Conference centre in England

Nottingham Conference Centre is a modern conference facility in the heart of Nottingham city centre. It was created in 2009 as part of the Newton-Arkwright regeneration development at Nottingham Trent University and designed by Hopkins Architects.

Located in the Grade II listed Newton Building, Nottingham Conference Centre offers conference facilities, meeting rooms, event management, audio-visual, wedding and catering facilities.

The centre has eight different rooms whose maximum occupancy ranges from 150 to 450 people.

==History==

Nottingham Conference Centre was created in 2010 following a multimillion-pound refurbishment of two of Nottingham Trent University's Grade II* listed buildings, Newton and Arkwright.
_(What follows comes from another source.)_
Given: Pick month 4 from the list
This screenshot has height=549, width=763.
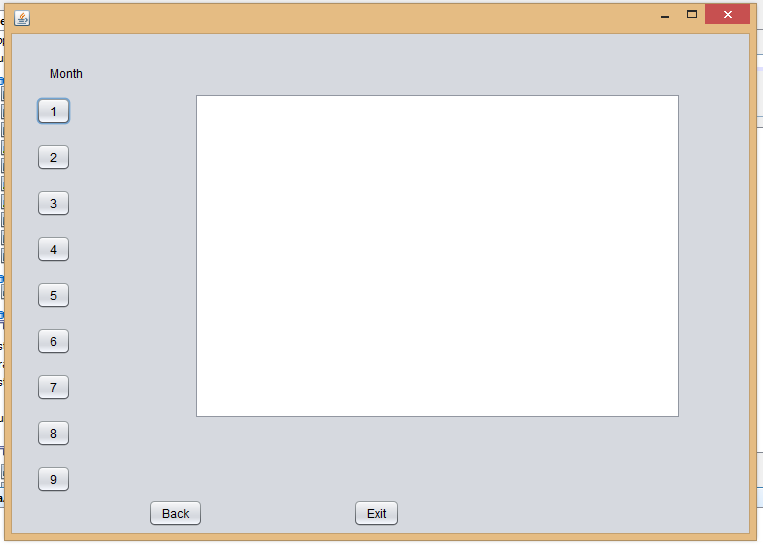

The centre's three Victorian character rooms are situated in the Arkwright building, originally built between 1877 and 1881 by Lockwood and Mawson, the prominent Yorkshire architectural practice founded by Henry Francis Lockwood. The foundation stone was laid on 27 September 1877 by the Lord Mayor of Nottingham, Alderman Bowers.
The Old Chemistry Theatre, now restored, saw the discovery of silicone polymers by Frederick Kipping in the late 19th century. The Old Library was once the original city library and the Old Museum housed a natural history collection which included the stuffed gorilla now relocated to nearby Wollaton Hall.

In 1908, English poet DH Lawrence received his teaching certificate after studying in the Arkwright building. In his novel The Rainbow (1915) Lawrence drew on his own memories of Arkwright for Ursula Brangwen's first impressions of University College, with the lines: “The big college built of stone, standing in the quiet street, with a rim of grass and lime-trees all so peaceful: she felt it remote, a magic-land.”
A World War II bombing raid in 1941 destroyed large parts of the Arkwright building, but it was restored to its original state after the war and was granted status as a listed building in 1972.

Originally, the Newton building was the architectural response to rapidly expanding student numbers in an optimistic post-war climate for British higher education. This art-deco building was constructed between 1956 and 1958. It was designed by Thomas Cecil Howitt, the most prolific and versatile Nottingham architect of the first half of the 20th century, and one of the most prominent provincial English architects of his generation.
A pair of breeding peregrine falcons live on the Newton Building roof during the spring and summer months and the Newton Arkwright building was officially opened by Sir David Attenborough in May 2011.

==Awards==

Since its completion, the redevelopment project has won a number of awards, including a national Royal Institute of British Architects (RIBA) Award in 2011. It also received a Civic Trust Award. In addition, the scheme received the title of Project of the Year at the East Midlands Centre for Constructing the Built Environment Awards.

==Events==

Nottingham Conference Centre has hosted the North of England Education Conference and events for NSpine and The Prince's Trust. They also host a series of corporate Christmas parties throughout December every year.